我有一个生成Sierpinski三角形的代码,它不能按照我想要的方式工作。似乎计算机只读取第三个子三角形(顶部)和左下部三角形的坐标,完全忽略第二个(右下角)!结果是我只有一半的初始三角形。如果他们的索引不同(一个是m而另一个是p),为什么会发生这种情况呢?如何更改它以便读取所有三个子三角形?我的代码用C代码:Blocks编写。
#include <stdio.h>
#define NTRIANGULOS (1<<3)
struct Triangulo
{
float xA,yA;
float xB,yB;
float xC,yC;
};
int main(int argc, char *argv[])
{
struct Triangulo triangulo[NTRIANGULOS];
int n,m,p,ntriangulos;
FILE*fout;
fout=fopen("tri.txt","w");
triangulo[0].xA = 0;
triangulo[0].yA = 0;
triangulo[0].xB = 1;
triangulo[0].yB = 0;
triangulo[0].xC = 0.5;
triangulo[0].yC = 1;
ntriangulos=1;
do{
for(n=ntriangulos-1; n>=0&&ntriangulos<NTRIANGULOS; n--){
m=ntriangulos;
/* segundo triangulo */
triangulo[m].xA=triangulo[n].xA + (triangulo[n].xB - triangulo[n].xA)/2 ;
triangulo[m].yA=triangulo[n].yA;
triangulo[m].xB=triangulo[n].xB;
triangulo[m].yB=triangulo[n].yB;
triangulo[m].xC=triangulo[n].xA + 3*(triangulo[n].xB - triangulo[n].xA)/4;
triangulo[m].yC=triangulo[n].yA + (triangulo[n].yC- triangulo[n].yA)/2 ;
p=ntriangulos;
/* tercer triangulo */
triangulo[p].xA=triangulo[n].xA + (triangulo[n].xB - triangulo[n].xA)/4;
triangulo[p].yA=triangulo[n].yA + (triangulo[n].yC - triangulo[n].yA)/2;
triangulo[p].xB=triangulo[n].xA + 3*(triangulo[n].xB -triangulo[n].xA)/4;
triangulo[p].yB=triangulo[n].yA + (triangulo[n].yC -triangulo[n].yB)/2;
triangulo[p].xC= triangulo[n].xC;
triangulo[p].yC= triangulo[n].yC;
/* primer triangulo - inicial */
triangulo[n].xC=triangulo[n].xA + (triangulo[n].xB - triangulo[n].xA)/4;
triangulo[n].yC=triangulo[n].xA +(triangulo[n].yC - triangulo[n].yA)/2;
triangulo[n].xB=triangulo[n].xA + (triangulo[n].xB - triangulo[n].xA)/2;
triangulo[n].yB=triangulo[n].yB;
triangulo[n].xA=triangulo[n].xA;
triangulo[n].yA=triangulo[n].yA;
ntriangulos++;
}
} while(ntriangulos<NTRIANGULOS);
for(n=0;n<ntriangulos;n++)
{
fprintf(fout,"%g\t%g\n%g\t%g\n%g\t%g\n", triangulo[n].xA, triangulo[n].yA,
triangulo[n].xB, triangulo[n].yB, triangulo[n].xC, triangulo[n].yC);
}
fclose(fout);
return(0);
}
答案 0 :(得分:1)
这一行
p=ntriangulos;
应该是
p=ntriangulos+1;
此外,你编写for循环的方式,它将在第一次循环后停止。
在第一次迭代中,
n = 0
在第二次迭代中,
n = -1
n>=0&&ntriangulos<NTRIANGULOS
n = -1的计算结果为false
<强>更新
这是您的计划的修订版。

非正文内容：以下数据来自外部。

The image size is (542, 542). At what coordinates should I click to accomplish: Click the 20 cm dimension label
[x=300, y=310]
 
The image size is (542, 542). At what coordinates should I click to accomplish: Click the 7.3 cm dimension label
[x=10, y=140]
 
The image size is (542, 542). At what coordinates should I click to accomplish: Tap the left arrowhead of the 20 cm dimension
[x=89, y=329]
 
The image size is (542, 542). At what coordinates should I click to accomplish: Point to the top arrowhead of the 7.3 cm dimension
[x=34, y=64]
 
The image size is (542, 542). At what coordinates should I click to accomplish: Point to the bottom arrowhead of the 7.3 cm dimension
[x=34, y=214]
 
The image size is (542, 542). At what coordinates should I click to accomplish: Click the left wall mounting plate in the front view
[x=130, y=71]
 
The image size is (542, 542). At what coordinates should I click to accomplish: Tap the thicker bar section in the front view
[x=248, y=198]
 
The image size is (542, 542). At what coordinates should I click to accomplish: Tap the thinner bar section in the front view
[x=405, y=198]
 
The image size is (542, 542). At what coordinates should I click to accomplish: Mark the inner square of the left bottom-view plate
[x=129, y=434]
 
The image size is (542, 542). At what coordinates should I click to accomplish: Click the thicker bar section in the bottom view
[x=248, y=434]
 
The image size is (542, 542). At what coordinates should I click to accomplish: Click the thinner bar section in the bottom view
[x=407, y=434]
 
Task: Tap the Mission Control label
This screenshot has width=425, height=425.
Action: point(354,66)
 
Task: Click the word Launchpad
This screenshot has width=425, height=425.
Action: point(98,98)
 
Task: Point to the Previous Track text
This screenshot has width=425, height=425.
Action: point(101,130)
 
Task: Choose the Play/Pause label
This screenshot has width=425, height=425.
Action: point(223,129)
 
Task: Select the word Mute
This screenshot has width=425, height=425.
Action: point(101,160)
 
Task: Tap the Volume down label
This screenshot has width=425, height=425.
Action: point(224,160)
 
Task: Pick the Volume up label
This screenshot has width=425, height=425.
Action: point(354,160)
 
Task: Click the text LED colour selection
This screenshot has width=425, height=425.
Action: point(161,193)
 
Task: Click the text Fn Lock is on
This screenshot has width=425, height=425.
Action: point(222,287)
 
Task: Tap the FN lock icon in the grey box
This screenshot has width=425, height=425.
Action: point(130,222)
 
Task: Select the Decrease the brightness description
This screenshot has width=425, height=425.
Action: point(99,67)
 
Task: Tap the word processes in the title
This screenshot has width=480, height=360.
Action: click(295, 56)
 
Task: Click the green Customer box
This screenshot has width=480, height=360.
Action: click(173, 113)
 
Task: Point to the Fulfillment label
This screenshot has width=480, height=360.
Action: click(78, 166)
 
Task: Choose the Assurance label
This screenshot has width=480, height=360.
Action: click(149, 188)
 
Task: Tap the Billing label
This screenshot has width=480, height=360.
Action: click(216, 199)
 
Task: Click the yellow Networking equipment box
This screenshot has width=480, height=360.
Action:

我试图在评论中解释一些核心逻辑。
#include <stdio.h>
#define NTRIANGULOS 81
// (1<<3)
struct Triangulo
{
float xA,yA;
float xB,yB;
float xC,yC;
};
int main(int argc, char *argv[])
{
struct Triangulo triangulo[NTRIANGULOS];
int n,m,p,ntriangulos;
FILE*fout;
fout=fopen("tri.txt","w");
triangulo[0].xA = 0;
triangulo[0].yA = 0;
triangulo[0].xB = 1;
triangulo[0].yB = 0;
triangulo[0].xC = 0.5;
triangulo[0].yC = 1;
ntriangulos=1;
// In the first round, ntriangulos = 1
// We have to create 3 triangles out of them.
// In the second round, ntriangulos = 3
// We have to create 9 triangles out of them.
// In the third round, ntriangulos = 9
// We have to create 27 triangles out of them.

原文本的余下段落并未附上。